「だから彼は人間族でもあって、一応魔人族でもある。面白い奴が出てきたものだな」

​『ややこしいな。しかしお前の目的のためにも、あいつの血は必要なんだろう?』

​アルの言葉に、俺は軽く笑った。その視線は、粒子を斬り裂く刃の先で、遠くアレスの背中を捉えている。

​「ああ、だからとことん利用させてもらう」

​魔人の彼女、ソフィアと一緒に、彼――アレスにも俺の目的のために役立ってもらうつもりだ。

​『お前も怖い男になったな』

​「そうか? 俺は元からこんな人間だけど?」

​そう、俺は元からこんな人間だ。

アルたちと出会う前だって、家族の敵を討つために自分の命すら使おうとした馬鹿な奴だ。

どんな犠牲を払ってでも、俺は復讐を成し遂げるつもりだった。

​『なあ、ブラッド。もしお前とあいつが本気で戦ったら、どっちが勝つんだろうな』

​俺は黒い粒子を斬る手を一瞬止め、面白そうに笑った。

その笑みには、微かな挑発の色が滲んでいる。

​「当然、俺に決まってるだろ。あいつがいくら面白い血を持っていても、俺の経験には敵わない。剣の重さも、背負っているものの重さも、全てが違いすぎる」

​『ふん。言うようになったな。だけど油断するなよ。一瞬の油断が、お前の足下をすくう可能性だってあるんだからな』

​「忠告ども。まあ、心配すんな。いつか本気で戦ってみるのも悪くないと思ってるよ」

​でもそんな俺を、彼女は……光で包み込んでくれた。

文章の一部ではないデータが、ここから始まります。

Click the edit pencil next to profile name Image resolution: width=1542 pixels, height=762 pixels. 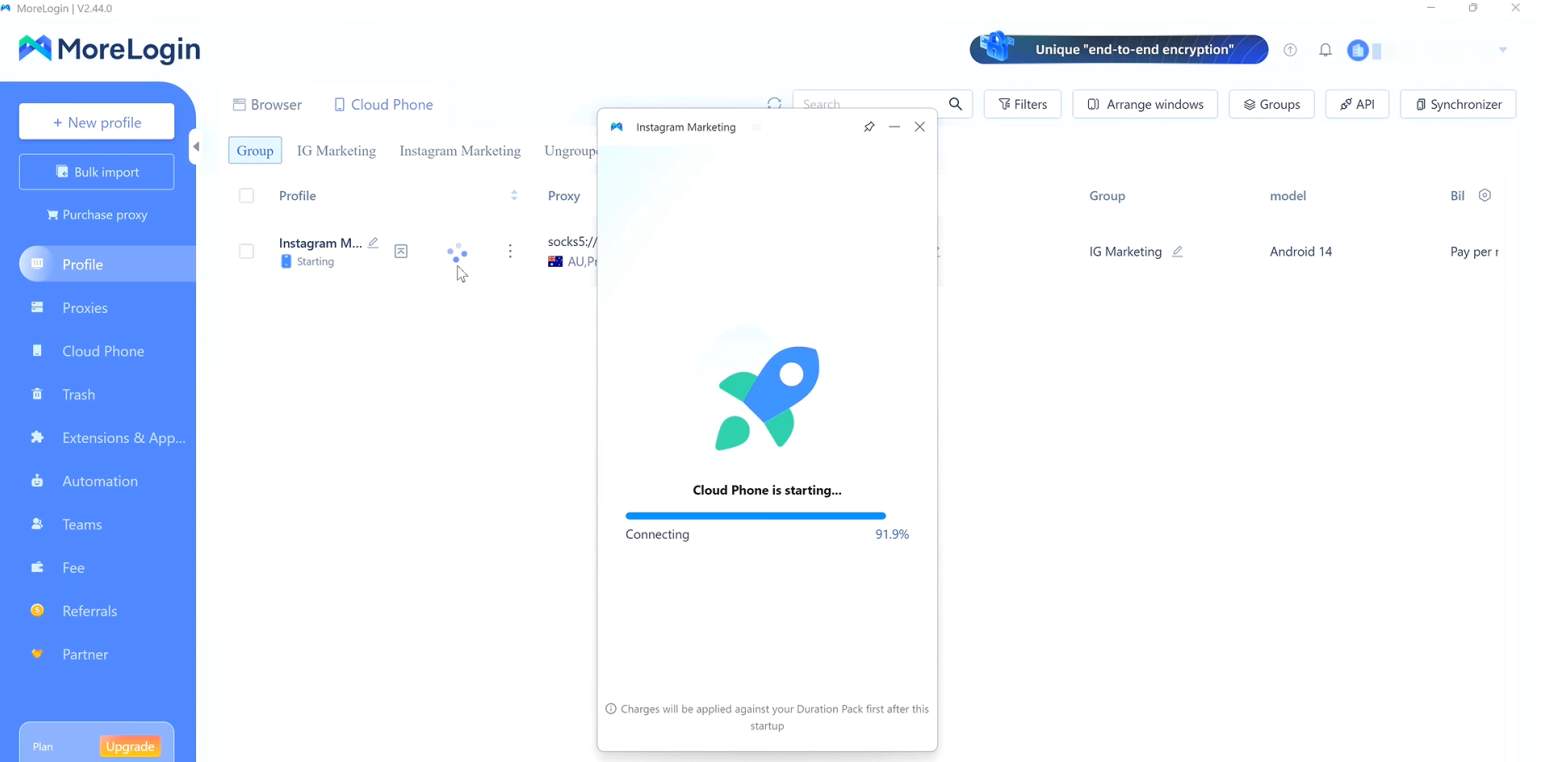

暗闇の中にいた俺に光をくれた彼女は、俺にとってかけがえのない存在だった。

​脳裏に彼女の姿が鮮明に映り、俺は胸元の翡翠石を強く掴んだ。

その冷たい感触が、俺を現実の使命に引き戻す。

​「あと少しだ……。もう少しで、お前に会える」

​その為にも、俺はこの世界を平和にする必要がある。

彼女が心から幸せになれる世界を作るためなら、俺はどんなことだってすると決めたんだ。

​「だから待っていてくれ、オフィーリア」

​ボソッと彼女の名前を呟き、俺は不気味に右目を紅く輝かせた。

その紅い瞳は、決意の炎を宿しているかのようだった。